PHILIPPINE NEWS SERVICE — WITH less than six months left in office, President Arroyo turned on the aid spigot Thursday, signing a law to condone P280 billion in penalties for employers who failed to remit the social security premiums of their employees and seeking to make permanent a P15,000 dole to one million of the poorest families.
Mrs. Arroyo said that under the law, delinquent employers, including those with pending cases, may remit their unpaid premiums within the next six months.
Social Security System president and chief executive Romulo Neri said companies may also submit a proposal to pay in installments provided a down payment of not less than 5 percent of their total contribution delinquency was paid.
Neri said the employer must remit the balance in equal monthly installments within 48 months and with an interest of 3 percent a year.

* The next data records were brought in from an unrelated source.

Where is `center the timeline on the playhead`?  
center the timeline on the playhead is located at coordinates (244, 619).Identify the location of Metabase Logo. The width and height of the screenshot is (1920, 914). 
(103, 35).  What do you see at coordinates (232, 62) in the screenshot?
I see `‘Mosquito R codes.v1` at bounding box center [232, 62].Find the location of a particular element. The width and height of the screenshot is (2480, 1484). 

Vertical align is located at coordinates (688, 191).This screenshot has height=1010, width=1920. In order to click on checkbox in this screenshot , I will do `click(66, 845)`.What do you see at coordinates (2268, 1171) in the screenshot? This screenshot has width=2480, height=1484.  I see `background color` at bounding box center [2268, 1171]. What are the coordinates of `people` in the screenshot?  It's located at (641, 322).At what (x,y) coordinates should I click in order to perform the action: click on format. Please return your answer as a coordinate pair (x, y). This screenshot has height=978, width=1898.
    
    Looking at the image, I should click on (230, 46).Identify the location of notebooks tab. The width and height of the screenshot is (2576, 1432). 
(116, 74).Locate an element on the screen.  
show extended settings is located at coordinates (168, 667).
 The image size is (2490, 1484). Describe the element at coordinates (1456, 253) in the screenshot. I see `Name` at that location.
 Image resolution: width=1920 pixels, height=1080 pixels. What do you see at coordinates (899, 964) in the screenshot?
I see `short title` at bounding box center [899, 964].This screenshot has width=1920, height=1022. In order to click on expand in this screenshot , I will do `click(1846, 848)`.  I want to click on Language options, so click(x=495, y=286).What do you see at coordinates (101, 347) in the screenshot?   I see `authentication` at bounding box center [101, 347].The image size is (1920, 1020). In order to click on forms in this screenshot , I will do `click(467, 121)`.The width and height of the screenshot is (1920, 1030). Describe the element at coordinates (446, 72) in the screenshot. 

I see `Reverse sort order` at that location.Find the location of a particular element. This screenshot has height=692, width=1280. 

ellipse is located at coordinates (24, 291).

Upon approval and payment in full or in installments, all pending cases against the employer would be withdrawn, but these may be filed again if the employer failed to make good on the contributions, he said.
The SSS hopes to collect P109 billion in unremitted premiums with the one-time condonation of penalties from at least 164,111 delinquent employers or companies.
At the same time, the President said she would certify as urgent a pending bill in Congress that would institutionalize her administration’s conditional cash transfer program, which gives a yearly cash grant of P15,000 to one million of the poorest families. The program would cost the government P15 billion a year.
“We really want that institutionalized,” the President said on an inspection tour of a relocation site in Laguna. “I will certify it as urgent because that is one of our most successful pro-poor programs.”
“For 2010, the conditional cash transfer program is already in the budget, but we don’t know whether the next administration will continue it,” she said.
During her inspection tour in Dayap and Sto. Tomas village, Mrs. Arroyo said funding for the P600-million relocation site for some 3,000 victims of tropical storm Ondoy came from the P12-billion calamity loan fund released by Pag-IBIG.
“That’s the biggest calamity loan fund we have released to a single agency,” she said.
Mrs. Arroyo and Vice President and Housing and Urban Development Coordinating Council chairman Noli de Castro also distributed grants to various cooperatives within the relocation site to help the residents start their own businesses within the compound.
“My manicurista is also living in this relocation site. She said that once I step down as president, she will sell dried fish here,” Mrs. Arroyo said.